Sucks living in SA suburbs, never get to see much like this. But then I have a few in my room. not as awesome i guess.


----------



## guzzo (Dec 19, 2010)

Great pics guys


----------



## Reptile-Man (Dec 19, 2010)

do you get toads in SA?


Dannyboi said:


> Sucks living in SA suburbs, never get to see much like this.
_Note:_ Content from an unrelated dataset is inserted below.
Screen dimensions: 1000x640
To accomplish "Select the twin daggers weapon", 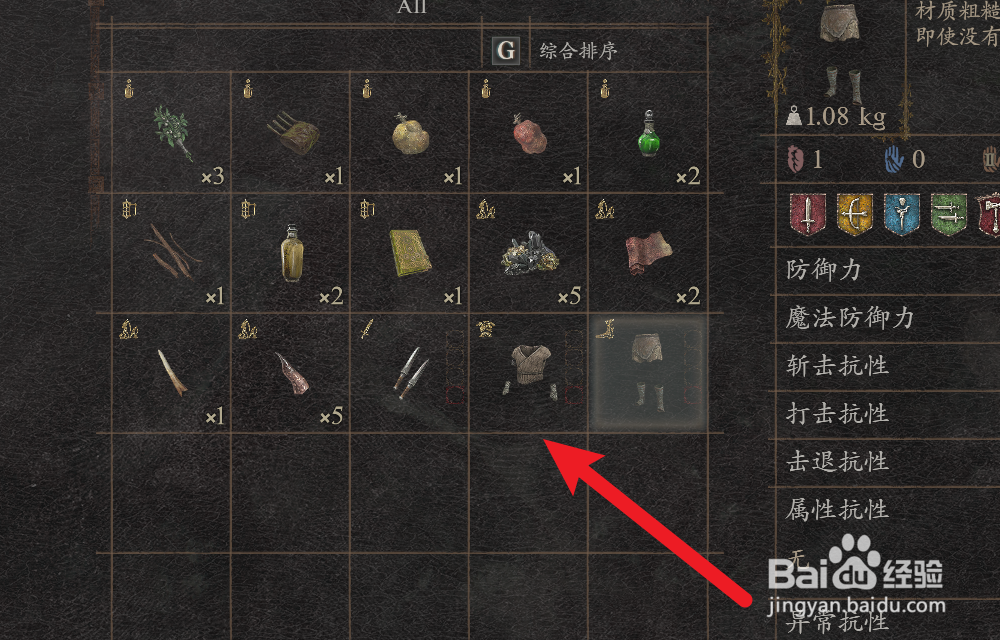I will [409, 373].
But then I have a few in my room. not as awesome i guess.


----------



## Dannyboi (Dec 19, 2010)

Yeah but they are rare there was *ONE* spotted in west lakes that made the papers or something.


----------



## Dannyboi (Dec 19, 2010)

I myself have not yet seen one in real life despite being born in QLD


----------



## Reptile-Man (Dec 19, 2010)

haha well their is one upside to SA


Dannyboi said:


> Yeah but they are rare there was *ONE* spotted in west lakes that made the papers or something.


----------



## Dannyboi (Dec 19, 2010)

Are you kidding there is no cane toad golf!!! The only upside is the permit laws about frogs XD there are none


----------



## Dannyboi (Dec 19, 2010)

Well done btw all hope is not lost there is a chance that we will say goodbye to all those warty bastards Cane toad holy grail | Townsville Bulletin News


----------



## Dannyboi (Dec 19, 2010)

anyway back on topic this is a pic of a frog some mates found on camp this year not as cool as the brown trees from the year before but still


----------



## babba007 (Dec 19, 2010)

After a year of setting up a pond, we finally have a frog. I haven't seen it yet, but it makes a "pop" sound. Stripey marsh frog, you think?


----------



## xxMelissaxx (Dec 19, 2010)

Reptile-Man said:


> deleted



Congratulations - you're such a hero


----------



## Dannyboi (Dec 19, 2010)

Hey its like playing baseball with an axe and some carp you just caught its great fun to rid this country of the pests that are ruining it.


----------



## Jeabou (Dec 20, 2010)

Any ideas? Apologies on the lack of detail and angle of photo, he was too quick hopping into the rain in the dark and couldn't find him again.


----------



## Dannyboi (Dec 20, 2010)

My guess is a barred frog.


----------